Apart from that, I would be curious on how you are planning to apply the clonotype_imbalance function to your data. We still consider this function experimental, and I am currently working on an improved/modified version and I would be interested to know if it still meets your use case.

Cheers, Gregor

Movahedilab commented 3 years ago

Hi Gregor,

Thanks for the quick response!

I don't have much experience in python, but I have attached what I hope is a reproducible example. I haven't changed anything in the numpy settings and I didn't do any modifications to the adata.

I have also tried to run the tutorial on my dataset, using the same kernel, and surprisingly pl.clonotype_imbalance worked, though sc.pl.umap of specific clonotypes still gave the same error (see the second attached notebook).

Regarding your question on my plans for clonotype_imbalance, I won't be able to use it for the data I am working at the moment, as it doesn't have any expanded clonotypes. But for future datasets, I find this function very interesting for digging more in depth in the differences between clonotypes.

I have another question/comment. In the second attached notebook (DL017-018-example.ipynb), when I plot "clonal_expansion" and "clonotype_size", I get cells from the 1, 2 and >=3 category: clonal_expansions

However ,in this dataset, mostly the cells in the upper cluster are B cells, and all the remaining cells do not have BCRs, so they should be in a category "0". These cells correctly have "has_ir"=False, but "clonal_expansion"=1:

has_ir

Best, Daliya


From: Gregor Sturm notifications@github.com Sent: Monday, March 1, 2021 2:23 PM To: icbi-lab/scirpy scirpy@noreply.github.com Cc: Movahedilab daliya.kancheva@vib.be; Mention mention@noreply.github.com Subject: Re: [icbi-lab/scirpy] Errors when running ir.pl.clonotype_imbalance and sc.pl.umap of specific clonotypes (#244)

Hi @Movahedilabhttps://github.com/Movahedilab,

thanks for your report! I wasn't able to reproduce the error using datasets.wu2020_3k(), the indicated versions and your notebook. Since the input numbers of your notebook are not consistent, I assume that you may have done something with adata that is not part of the notebook and causes the error.

Or have you modified the numpy error handling, e.g. using seterrhttps://numpy.org/doc/stable/reference/generated/numpy.seterr.html#numpy.seterr? Because I do get a warning about zero division, but not an error.

Can you bring down the problem to a minimal reproducible examplehttps://stackoverflow.com/help/minimal-reproducible-example?


Apart from that, I would be curious on how you are planning to apply the clonotype_imbalance function to your data. We still consider this function experimental, and I am currently working on an improved/modified version and I would be interested to know if it still meets your use case.

Cheers, Gregor

— You are receiving this because you were mentioned.
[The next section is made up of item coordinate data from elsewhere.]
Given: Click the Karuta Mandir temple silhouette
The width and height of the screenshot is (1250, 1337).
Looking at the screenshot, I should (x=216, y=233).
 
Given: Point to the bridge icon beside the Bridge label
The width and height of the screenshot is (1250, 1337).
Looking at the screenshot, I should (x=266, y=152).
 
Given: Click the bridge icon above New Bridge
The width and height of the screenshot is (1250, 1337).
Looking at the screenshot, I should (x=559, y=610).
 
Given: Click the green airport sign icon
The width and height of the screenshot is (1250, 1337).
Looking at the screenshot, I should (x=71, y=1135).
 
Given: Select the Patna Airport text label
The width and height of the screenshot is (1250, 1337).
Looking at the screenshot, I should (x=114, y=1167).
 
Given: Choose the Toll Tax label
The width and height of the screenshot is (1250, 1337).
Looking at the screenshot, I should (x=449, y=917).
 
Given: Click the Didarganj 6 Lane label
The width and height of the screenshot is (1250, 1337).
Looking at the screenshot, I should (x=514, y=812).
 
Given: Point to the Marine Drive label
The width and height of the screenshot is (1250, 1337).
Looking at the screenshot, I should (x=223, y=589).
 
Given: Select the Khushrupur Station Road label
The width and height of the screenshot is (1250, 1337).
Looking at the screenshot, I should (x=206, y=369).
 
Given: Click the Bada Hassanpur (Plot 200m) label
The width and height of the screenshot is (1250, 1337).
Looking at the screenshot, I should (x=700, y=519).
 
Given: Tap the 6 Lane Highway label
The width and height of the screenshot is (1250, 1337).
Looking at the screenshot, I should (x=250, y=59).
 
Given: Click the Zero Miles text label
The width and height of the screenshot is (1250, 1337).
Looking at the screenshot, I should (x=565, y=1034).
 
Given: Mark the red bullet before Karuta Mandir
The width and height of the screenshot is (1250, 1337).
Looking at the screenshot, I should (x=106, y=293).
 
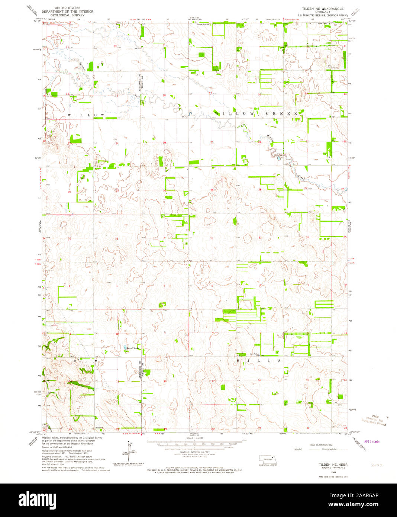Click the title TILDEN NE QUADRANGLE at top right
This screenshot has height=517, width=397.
pyautogui.click(x=323, y=8)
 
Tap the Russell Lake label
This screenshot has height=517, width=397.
pyautogui.click(x=132, y=349)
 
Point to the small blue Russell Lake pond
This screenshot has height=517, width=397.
pyautogui.click(x=125, y=349)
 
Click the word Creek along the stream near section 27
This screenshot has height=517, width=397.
pyautogui.click(x=302, y=179)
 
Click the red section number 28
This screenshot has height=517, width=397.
pyautogui.click(x=260, y=190)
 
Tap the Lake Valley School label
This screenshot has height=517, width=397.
pyautogui.click(x=254, y=354)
Reply to this email directly, view it on GitHubhttps://github.com/icbi-lab/scirpy/issues/244#issuecomment-787945396, or unsubscribehttps://github.com/notifications/unsubscribe-auth/ASBXVL42X37WJDFXMPDATG3TBOINBANCNFSM4YINGN2A.

grst commented 3 years ago

Hi Daliya,

unfortunately GitHub discards attachments sent by email. Could you please upload them using the web interface so that I can look into this?

Best, Gregor

Movahedilab commented 3 years ago

Sorry, here they are: Examples_scirpy.zip

grst commented 3 years ago

Thanks!

For me it runs through, although still with the warnings. Could you try to run

np.seterr(all="warn")

at the beginning of your notebook? I am starting to suspect you might have different default numpy setting -- for whatever reason.

Movahedilab commented 3 years ago

Thanks for all the effort! I ran the same notebook with np.seterr(all="warn"): Scirpy_3kT_cancer_error_example.zip

grst commented 3 years ago

Maybe different column types are the problem? https://github.com/pandas-dev/pandas/issues/17190

Yet that doesn't explain why it works for me, but not for you with the same versions. I'll keep this open and look into it when I have a bit more time.